国家公務員の政治活動規制を見直せ2010/03/29

 3月29日。2003年11月の衆院選前に「しんぶん赤旗号外」などを配布したとして国家公務員法違反(政治的行為の制限)に問われた旧社会保険庁の職員の控訴審で、東京高裁は地裁判決を破棄し逆転無罪を言い渡した。
 06年6月の東京地裁判決は、国家公務員法の政治的行為の制限と制限行為を具体的に定めた人事院規則の規定を合憲とした74年の最高裁判決を踏襲し「公務員の政治的中立性を著しく損なう」として、罰金10万円、執行猶予2年の有罪判決を下していた。

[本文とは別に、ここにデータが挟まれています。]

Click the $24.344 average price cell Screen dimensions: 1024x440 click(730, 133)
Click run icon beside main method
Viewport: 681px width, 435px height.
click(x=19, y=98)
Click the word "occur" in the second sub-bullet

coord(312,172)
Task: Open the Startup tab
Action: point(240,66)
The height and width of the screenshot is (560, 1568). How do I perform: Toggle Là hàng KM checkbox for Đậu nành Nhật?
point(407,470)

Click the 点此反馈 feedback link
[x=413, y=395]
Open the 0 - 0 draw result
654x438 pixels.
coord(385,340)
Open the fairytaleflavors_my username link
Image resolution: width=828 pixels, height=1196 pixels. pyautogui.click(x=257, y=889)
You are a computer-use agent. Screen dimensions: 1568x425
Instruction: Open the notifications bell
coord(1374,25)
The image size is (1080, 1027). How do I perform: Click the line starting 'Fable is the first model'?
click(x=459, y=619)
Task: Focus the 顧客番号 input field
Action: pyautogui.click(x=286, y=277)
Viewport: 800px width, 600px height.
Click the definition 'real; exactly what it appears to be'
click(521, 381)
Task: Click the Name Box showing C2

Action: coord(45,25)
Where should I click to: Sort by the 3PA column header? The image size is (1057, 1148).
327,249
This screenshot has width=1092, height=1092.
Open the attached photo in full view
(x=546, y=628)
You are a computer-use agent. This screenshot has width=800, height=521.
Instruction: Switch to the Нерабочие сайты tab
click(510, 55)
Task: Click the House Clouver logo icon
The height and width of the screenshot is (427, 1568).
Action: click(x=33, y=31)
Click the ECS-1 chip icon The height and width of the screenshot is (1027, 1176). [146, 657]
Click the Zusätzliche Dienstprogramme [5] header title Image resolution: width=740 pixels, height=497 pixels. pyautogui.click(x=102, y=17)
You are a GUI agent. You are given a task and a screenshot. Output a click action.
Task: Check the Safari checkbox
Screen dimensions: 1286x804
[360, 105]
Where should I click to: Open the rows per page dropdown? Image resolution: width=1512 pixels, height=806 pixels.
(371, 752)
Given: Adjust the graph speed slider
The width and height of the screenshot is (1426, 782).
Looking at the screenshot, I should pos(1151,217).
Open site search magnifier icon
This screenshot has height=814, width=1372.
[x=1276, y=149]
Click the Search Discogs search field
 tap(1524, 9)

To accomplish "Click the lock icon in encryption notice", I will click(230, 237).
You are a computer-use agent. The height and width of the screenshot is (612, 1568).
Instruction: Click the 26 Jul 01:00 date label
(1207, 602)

 東京高裁の中山隆夫裁判長は「政党機関紙配布が行政の中立的運営を侵害するとは考えられず、罰則適用は国家公務員の政治活動の自由に必要限度を超えた制約を加えるもので、表現の自由を定めた憲法に違反する」と違憲判断を示した。国家公務員法と人事院規則自体は合憲としたが、最高裁判決が政治的行為の禁止について勤務時間の内外や職種を限定していないことについて「不必要に規制が広すぎる」と指摘。被告の職務が、社会保険事務所で年金相談に回答するという裁量の余地がなく、管理職でもない点、機関紙を配布した日が休日だった点などをあげ、「職務とかかわりなく政党機関紙を配布しても行政の中立的運営が損なわれる危険はない」と判断した。国家公務員の政治的行為についても「刑事罰の当否を含め再検討されるべきだ」と踏み込んでいる。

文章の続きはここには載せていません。